Task objective: Arrange the rows as a numbered list, starting with the first line and ending with the line containing "Viewport: 828px width, 1176px", both included. Omit blank lines and leave the pictures out.

Exercise data:
------------------------------

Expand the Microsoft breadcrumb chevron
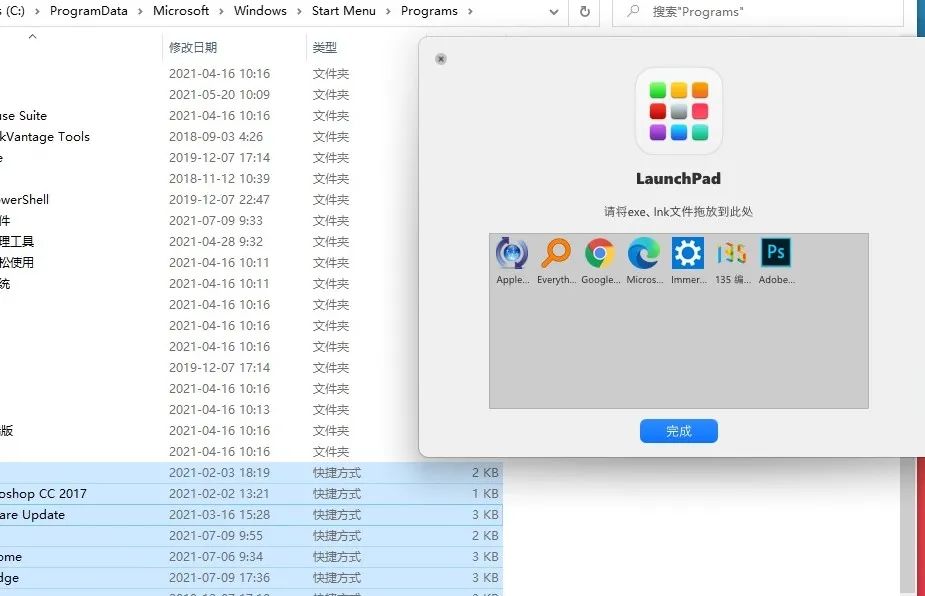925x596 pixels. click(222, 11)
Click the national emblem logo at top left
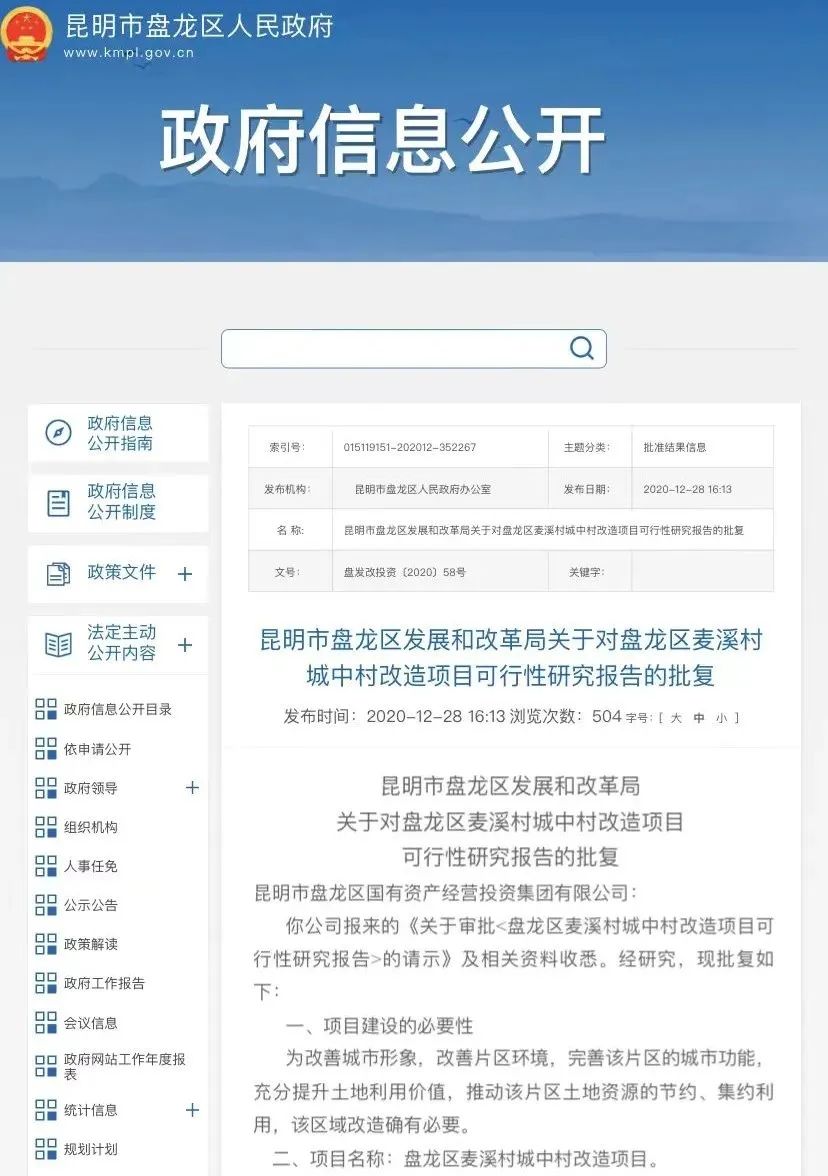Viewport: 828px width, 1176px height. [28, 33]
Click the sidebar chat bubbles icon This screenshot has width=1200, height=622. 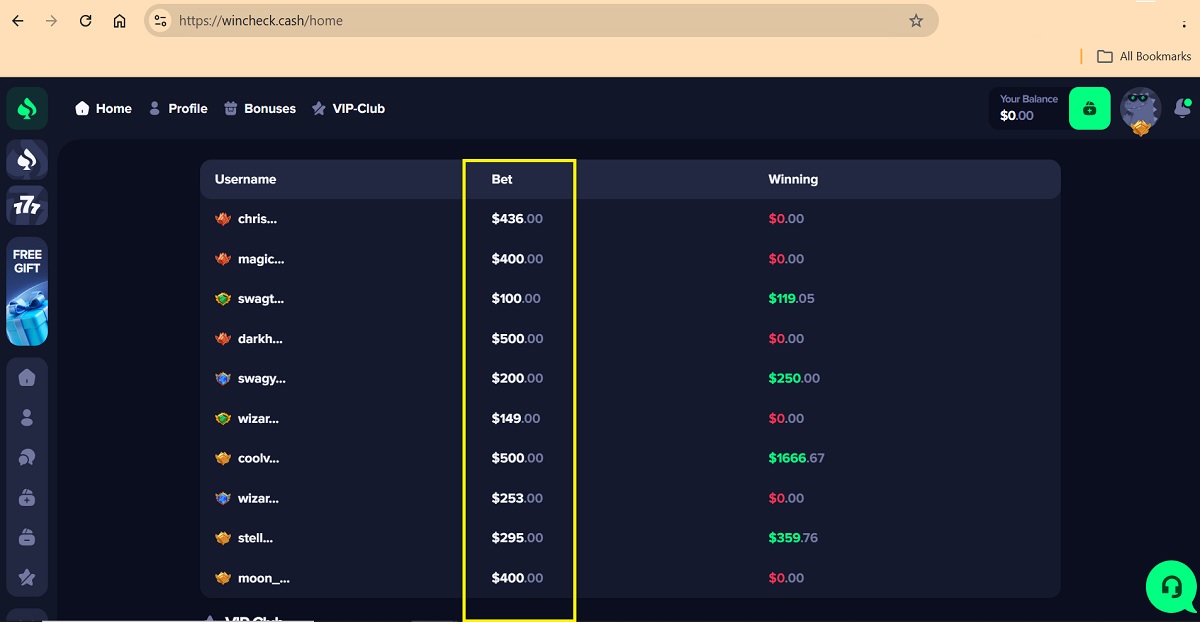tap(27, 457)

------------------------------

Finished answer:
1. Expand the Microsoft breadcrumb chevron
2. 925x596 pixels. click(222, 11)
3. Click the national emblem logo at top left
4. Viewport: 828px width, 1176px height. [28, 33]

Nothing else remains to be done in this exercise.